Il y a donc urgence à agir. À cet égard, le pouvoir mobilisateur des nouvelles technologies peut être d’un grand secours dans le commerce de distribution. Depuis deux ans, on assiste en effet à une multiplication des sites internet vantant les produits français à des prix abordables, comme par exemple les sites www.labelcoq.com, www.lafabriquehexagonale.com ou encore www.made-in-france.com, qui recensent les entreprises locales et produits français. Ces sites, dont la fréquentation est en croissance exponentielle, enregistrent chaque mois plusieurs centaines de demandes de référencement par des petits producteurs. Par leur caractère militant, on peut les assimiler à une nouvelle génération de réseaux sociaux, capables de mobiliser leurs clients pour veiller sur le caractère national des produits et exercer un contre pouvoir envers les grandes surfaces qui, rappelons-le, détiennent plus de 80% du commerce de détail. Cet engouement est cependant trop récent pour savoir s’il s’agit d’un feu de paille ou d’une réelle prise de conscience, mais les grandes surfaces ne semblent pas encore prêtes à changer leurs habitudes d’approvisionnement dans les pays à très bas coût.

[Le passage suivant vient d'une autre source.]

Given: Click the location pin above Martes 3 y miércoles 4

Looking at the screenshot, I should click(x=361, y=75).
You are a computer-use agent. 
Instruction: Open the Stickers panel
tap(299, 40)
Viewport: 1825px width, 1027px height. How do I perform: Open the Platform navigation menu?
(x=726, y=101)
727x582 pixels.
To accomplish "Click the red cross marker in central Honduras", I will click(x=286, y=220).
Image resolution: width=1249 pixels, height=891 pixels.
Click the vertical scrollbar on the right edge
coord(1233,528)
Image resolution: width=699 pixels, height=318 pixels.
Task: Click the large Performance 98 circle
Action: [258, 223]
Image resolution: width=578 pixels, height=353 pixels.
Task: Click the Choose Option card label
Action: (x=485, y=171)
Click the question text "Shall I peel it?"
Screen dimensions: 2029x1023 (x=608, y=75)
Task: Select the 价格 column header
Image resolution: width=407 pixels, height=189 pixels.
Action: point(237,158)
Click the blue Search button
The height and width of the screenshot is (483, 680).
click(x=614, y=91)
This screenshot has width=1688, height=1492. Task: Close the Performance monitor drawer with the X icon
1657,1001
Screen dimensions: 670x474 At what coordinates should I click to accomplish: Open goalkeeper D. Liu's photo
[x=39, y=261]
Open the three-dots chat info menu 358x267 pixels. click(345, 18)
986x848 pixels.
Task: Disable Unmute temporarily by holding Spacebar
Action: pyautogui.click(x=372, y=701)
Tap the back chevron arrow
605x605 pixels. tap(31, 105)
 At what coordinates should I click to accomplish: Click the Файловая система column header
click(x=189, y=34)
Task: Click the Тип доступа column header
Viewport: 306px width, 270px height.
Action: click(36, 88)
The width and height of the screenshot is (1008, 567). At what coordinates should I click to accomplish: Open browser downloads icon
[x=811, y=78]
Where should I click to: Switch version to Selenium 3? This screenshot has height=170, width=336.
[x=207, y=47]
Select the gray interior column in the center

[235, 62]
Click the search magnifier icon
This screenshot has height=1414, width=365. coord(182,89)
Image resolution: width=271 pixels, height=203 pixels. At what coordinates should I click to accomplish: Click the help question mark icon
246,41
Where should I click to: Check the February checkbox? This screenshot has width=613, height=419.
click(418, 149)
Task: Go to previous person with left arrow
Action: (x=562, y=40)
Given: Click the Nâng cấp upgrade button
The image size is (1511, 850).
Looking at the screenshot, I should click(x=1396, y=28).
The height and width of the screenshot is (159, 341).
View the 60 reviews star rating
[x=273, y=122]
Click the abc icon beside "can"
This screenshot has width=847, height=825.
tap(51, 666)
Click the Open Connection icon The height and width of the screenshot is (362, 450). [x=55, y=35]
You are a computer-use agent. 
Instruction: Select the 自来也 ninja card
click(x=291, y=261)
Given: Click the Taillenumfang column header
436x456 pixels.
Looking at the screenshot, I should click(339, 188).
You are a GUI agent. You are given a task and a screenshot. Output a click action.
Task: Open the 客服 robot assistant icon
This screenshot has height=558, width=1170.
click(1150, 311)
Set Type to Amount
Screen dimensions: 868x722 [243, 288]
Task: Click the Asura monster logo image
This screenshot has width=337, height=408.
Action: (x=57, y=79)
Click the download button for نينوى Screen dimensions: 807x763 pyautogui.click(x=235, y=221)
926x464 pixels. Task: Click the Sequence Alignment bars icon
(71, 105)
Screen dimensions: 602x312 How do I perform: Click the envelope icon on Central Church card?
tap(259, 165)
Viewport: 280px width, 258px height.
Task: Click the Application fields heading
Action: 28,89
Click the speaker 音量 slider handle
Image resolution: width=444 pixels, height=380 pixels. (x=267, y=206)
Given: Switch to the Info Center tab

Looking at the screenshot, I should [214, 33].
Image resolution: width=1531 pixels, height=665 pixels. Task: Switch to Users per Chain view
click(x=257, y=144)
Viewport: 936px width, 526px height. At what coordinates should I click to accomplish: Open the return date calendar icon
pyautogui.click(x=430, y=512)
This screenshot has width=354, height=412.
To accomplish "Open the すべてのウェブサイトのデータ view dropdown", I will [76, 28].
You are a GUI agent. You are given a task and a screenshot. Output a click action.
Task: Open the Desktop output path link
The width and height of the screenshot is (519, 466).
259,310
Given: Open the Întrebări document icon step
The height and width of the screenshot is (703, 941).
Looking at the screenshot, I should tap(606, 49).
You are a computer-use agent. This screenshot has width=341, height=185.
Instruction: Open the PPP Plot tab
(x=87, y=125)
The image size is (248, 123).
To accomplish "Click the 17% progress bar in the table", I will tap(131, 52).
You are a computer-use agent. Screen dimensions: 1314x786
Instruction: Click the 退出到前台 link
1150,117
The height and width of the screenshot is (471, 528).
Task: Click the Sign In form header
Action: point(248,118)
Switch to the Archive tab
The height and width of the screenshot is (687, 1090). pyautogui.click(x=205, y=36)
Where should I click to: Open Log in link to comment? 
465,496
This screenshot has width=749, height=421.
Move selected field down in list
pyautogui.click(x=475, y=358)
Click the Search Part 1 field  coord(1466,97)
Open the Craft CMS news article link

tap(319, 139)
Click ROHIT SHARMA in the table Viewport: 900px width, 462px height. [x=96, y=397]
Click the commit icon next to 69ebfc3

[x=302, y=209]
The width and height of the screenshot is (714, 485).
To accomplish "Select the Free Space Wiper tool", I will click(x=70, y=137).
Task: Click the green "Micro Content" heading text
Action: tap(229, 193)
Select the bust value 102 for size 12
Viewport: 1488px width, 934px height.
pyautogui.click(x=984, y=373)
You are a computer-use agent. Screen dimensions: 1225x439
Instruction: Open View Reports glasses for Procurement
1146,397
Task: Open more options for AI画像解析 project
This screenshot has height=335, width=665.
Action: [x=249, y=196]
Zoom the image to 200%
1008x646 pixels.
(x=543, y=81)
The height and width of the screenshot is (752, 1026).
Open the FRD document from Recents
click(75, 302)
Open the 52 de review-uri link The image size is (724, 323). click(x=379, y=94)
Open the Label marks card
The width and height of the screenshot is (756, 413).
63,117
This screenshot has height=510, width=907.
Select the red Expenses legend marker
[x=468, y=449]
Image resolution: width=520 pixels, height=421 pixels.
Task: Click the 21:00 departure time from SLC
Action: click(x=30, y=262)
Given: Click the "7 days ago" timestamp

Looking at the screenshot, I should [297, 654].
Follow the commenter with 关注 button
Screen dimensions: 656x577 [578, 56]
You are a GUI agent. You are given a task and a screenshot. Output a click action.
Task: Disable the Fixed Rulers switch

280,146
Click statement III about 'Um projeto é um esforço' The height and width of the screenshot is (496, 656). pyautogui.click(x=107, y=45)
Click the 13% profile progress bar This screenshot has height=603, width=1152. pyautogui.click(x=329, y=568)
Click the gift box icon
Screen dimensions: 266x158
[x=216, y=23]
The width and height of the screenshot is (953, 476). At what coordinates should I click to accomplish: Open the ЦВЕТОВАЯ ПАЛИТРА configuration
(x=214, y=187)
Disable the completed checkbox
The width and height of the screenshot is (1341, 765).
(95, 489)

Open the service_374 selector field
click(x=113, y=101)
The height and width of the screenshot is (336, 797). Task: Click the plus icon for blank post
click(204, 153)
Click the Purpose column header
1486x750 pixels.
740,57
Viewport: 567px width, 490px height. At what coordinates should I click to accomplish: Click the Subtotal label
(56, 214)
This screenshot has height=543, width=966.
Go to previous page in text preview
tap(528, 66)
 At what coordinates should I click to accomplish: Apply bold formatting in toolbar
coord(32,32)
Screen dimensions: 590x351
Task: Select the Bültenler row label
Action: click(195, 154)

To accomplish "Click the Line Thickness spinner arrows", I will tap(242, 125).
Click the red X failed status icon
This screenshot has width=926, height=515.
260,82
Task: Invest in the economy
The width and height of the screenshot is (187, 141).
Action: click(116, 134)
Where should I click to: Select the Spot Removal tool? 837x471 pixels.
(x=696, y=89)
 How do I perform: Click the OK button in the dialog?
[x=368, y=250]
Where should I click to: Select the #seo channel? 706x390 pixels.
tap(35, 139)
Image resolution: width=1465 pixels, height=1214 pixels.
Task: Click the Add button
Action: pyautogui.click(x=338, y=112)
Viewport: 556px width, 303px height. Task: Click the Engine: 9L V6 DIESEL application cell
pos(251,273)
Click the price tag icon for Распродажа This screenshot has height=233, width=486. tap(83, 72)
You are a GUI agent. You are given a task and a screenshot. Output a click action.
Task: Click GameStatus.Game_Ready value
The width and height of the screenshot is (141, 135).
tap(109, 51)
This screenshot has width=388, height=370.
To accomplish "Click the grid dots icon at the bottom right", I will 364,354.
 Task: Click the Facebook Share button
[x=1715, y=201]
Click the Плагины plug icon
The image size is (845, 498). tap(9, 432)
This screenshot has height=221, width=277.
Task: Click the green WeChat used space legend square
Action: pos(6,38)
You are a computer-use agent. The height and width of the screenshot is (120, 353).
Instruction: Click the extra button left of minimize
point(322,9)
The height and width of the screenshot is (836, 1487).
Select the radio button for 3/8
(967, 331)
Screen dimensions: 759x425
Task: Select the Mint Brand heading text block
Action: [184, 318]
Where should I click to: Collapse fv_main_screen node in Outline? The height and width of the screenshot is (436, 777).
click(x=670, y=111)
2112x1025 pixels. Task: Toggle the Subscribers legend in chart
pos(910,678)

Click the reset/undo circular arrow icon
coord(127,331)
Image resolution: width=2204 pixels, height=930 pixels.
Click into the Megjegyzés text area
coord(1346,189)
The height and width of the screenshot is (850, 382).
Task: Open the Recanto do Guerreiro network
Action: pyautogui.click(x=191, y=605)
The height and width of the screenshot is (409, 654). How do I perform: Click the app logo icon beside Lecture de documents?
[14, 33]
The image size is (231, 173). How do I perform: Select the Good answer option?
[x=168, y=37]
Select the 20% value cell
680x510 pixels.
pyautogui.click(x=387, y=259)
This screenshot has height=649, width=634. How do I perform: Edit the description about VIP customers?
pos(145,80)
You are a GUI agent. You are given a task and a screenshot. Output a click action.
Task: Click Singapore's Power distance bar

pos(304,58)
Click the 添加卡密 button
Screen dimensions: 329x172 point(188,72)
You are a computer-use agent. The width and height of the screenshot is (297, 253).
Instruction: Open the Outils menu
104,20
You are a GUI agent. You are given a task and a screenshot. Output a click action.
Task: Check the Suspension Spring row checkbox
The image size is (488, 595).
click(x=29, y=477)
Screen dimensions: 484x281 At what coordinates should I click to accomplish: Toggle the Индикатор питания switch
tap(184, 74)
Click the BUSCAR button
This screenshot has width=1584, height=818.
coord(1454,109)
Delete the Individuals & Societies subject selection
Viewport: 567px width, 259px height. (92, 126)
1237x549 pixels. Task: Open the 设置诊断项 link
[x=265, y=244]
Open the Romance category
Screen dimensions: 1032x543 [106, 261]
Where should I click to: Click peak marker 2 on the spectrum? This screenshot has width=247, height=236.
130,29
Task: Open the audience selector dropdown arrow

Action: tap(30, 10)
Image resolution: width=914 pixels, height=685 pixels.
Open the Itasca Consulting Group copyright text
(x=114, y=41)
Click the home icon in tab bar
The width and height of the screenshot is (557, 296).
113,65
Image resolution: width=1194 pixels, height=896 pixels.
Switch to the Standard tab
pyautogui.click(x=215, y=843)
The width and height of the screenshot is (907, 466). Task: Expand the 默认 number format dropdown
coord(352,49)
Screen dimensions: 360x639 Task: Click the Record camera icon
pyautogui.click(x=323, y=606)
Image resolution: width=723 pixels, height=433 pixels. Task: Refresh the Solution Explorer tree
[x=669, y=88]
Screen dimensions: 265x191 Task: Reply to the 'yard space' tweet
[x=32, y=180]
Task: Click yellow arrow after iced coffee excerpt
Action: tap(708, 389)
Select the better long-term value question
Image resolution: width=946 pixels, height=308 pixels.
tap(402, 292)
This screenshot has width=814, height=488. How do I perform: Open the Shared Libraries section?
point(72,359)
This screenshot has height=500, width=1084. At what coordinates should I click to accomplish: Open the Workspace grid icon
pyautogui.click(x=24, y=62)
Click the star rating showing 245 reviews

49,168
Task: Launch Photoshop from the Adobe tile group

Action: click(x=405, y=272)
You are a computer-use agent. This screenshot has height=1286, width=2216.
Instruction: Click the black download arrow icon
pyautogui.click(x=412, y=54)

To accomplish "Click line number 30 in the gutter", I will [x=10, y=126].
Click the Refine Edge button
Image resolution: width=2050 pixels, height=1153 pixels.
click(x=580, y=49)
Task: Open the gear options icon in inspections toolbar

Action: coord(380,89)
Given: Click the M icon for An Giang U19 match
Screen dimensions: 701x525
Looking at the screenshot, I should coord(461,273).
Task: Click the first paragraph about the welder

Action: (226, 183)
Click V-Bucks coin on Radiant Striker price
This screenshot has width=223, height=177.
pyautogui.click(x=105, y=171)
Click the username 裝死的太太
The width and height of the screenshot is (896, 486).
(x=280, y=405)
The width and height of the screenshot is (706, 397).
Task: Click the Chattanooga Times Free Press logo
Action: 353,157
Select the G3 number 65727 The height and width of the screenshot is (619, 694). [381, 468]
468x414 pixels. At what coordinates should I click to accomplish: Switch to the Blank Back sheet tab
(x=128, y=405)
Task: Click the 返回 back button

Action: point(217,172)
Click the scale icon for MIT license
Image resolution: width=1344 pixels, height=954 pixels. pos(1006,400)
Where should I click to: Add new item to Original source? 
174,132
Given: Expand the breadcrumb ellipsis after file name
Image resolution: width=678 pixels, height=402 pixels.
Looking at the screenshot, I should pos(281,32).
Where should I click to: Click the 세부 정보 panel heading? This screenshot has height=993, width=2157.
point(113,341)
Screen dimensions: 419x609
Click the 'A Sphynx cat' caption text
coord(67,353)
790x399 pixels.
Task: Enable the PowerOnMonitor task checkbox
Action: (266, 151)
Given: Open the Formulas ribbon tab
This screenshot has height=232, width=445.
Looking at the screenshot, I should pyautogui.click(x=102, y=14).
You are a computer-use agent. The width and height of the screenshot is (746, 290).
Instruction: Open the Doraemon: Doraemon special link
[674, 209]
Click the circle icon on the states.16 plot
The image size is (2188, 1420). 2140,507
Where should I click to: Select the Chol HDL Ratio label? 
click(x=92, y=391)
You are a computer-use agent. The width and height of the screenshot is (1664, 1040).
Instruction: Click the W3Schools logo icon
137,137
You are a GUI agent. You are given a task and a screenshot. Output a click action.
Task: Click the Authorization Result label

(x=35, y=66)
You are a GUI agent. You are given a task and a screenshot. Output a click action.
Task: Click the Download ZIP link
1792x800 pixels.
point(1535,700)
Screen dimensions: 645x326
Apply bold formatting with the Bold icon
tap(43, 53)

«Les grandes entreprises se permettent tous les abus» avec leurs fournisseurs

Enfin, il ne suffit pas de mobiliser le consommateur final pour renverser facilement la tendance. Les lacunes majeures de l’industrie française se situent en effet dans l’insuffisance du tissu intermédiaire de moyennes entreprises profitables et exportatrices, qui sont essentielles à la vitalité économique du pays et au renouvellement de ses champions industriels. Tant que la France n’aura pas reconstitué cette frange essentielle pour son économie, elle continuera à perdre des parts de marché ainsi que sa crédibilité à l’export.

À cet égard, le rapport de Jean-Claude Volot, le «médiateur des relations inter-entreprises industrielles et de la sous-traitance» nommé par Christine Lagarde en mai 2010, n’est pas rassurant. Lors des Journées de l’Économie organisées récemment à Lyon, il a dénoncé «les grandes entreprises qui se permettent tous les abus» dans leurs relations avec leurs sous-traitants, et abusent d’un rapport de force par trop inégal. Selon le médiateur, le coût généré par l’ensemble des conflits inter-entreprises en France est de 50 milliards d’euros, soit 2% du PIB national. Ces propos sont confirmés par le professeur américain John W. Henke, un expert de la mesure du coût des relations clients-fournisseurs, pour qui la suppression de ces abus et l’évolution vers des relations collaboratives entre clients et fournisseurs permettraient d’augmenter de 3 à 5% la productivité des entreprises.

Cette révolution dans les mentalités entre acheteur et vendeur est nécessaire et la crise actuelle ne semble pas le meilleur moment pour y parvenir, à moins que les Français ne fassent leur ce vieil adage chinois selon lequel «les crises sont des opportunités de changement».